Indeed, nothing fazes George; Costner shifts to his silent, steely eyed aura of authority.

 

Bill cheerfully admits that Donnie, Lorna and Jimmy are at the Weboy family home, and invites George and Margaret to dinner. They meet matriarch Blanche Weboy (Leslie Manville) … who makes it very clear that neither Jimmy nor Lorna is going anywhere. The atmosphere of radiating menace is palpable; this is a nest of sociopaths, who essentially rule this part of North Dakota. (Seriously? How did that happen?)

 

Matters … get nasty.

 

Donovan is terrific as the flat-out-scary Bill, who radiates the malice of a man who undoubtedly tortured small animals as a child. Manville is equally vicious, but Blanche is by no means a one-dimensional Ma Barker; in her mind, she was done wrong first, when George and Margaret “took” Donnie into their home.
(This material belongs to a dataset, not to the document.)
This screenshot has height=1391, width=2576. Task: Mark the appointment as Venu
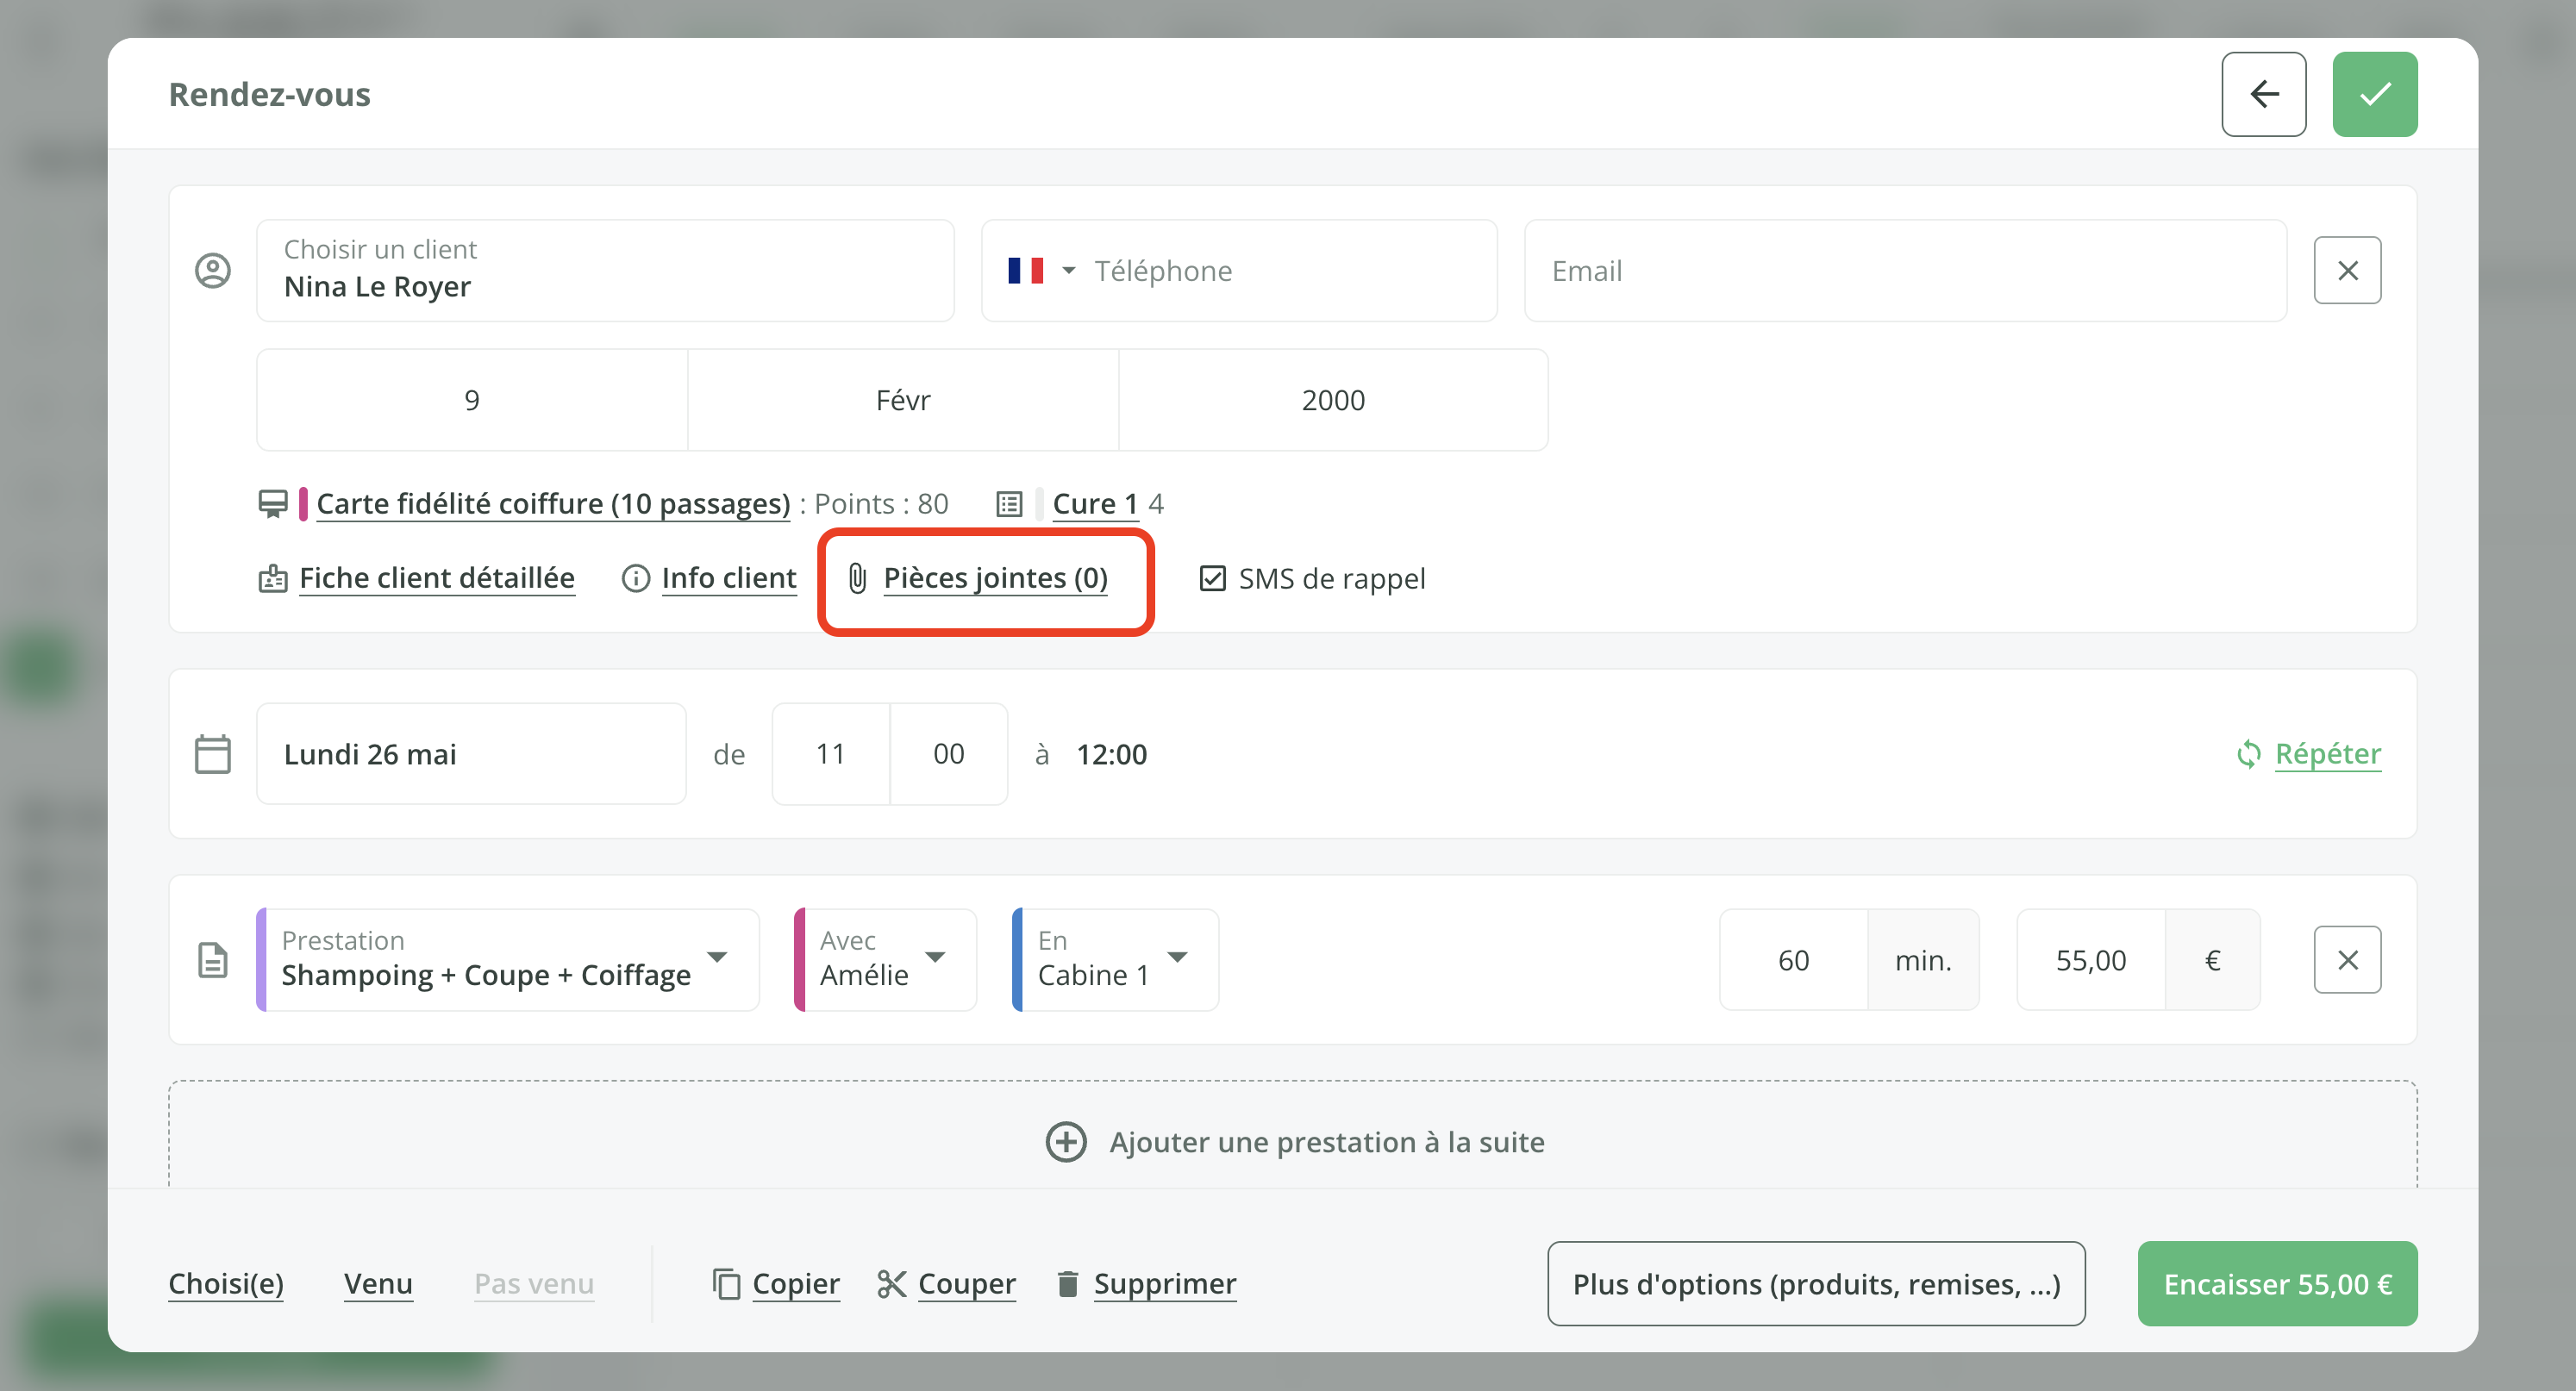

By her twisted logic, she’s therefore entitled to keep Jimmy.

 

Adam Stafford and Connor Mackay are hulking brutes as Bill and Donnie’s brothers, Marvin and Elton: two-legged Dobermans who’ll go for the throat, if Blanche gives the signal.

 

Booboo Stewart rounds out the cast as Peter Dragswolf, a quietly dignified indigenous man who lives on his own in the badlands. George and Margaret encounter him en route to Gladstone; she takes a motherly interest in the young man, worried about him living on his own. Stewart puts quiet intensity into the explanation: Having been forced to attend a white boarding school where he was made to abandon his language in order to become “civilized,” he now belongs to neither world, and exists in a sort of limbo.

 

Calgary, Alberta, effortless stands in for the uninterrupted terrain of 1960s Montana and North Dakota. Cinematographer Guy Godfree grants painterly radiance to these gorgeous vistas, while — alternatively — giving claustrophobic intensity to interior tableaus. (Godfree’s visual aesthetic was inspired by American photographer/painter Saul Leiter.)

 

Michael Giacchino’s quiet orchestral score — piano, guitar and gentle strings — initially evokes the Americana sensitivities of Aaron Copland … until, quite suddenly, the music turns as sinister as the story.


Having become so heavily invested in these characters, we’re at the edge of our seats as Bezucha builds to his third act. Despite its narrative flaws, Let Him Go is a compelling drama: not to be approached lightly, and not soon forgotten.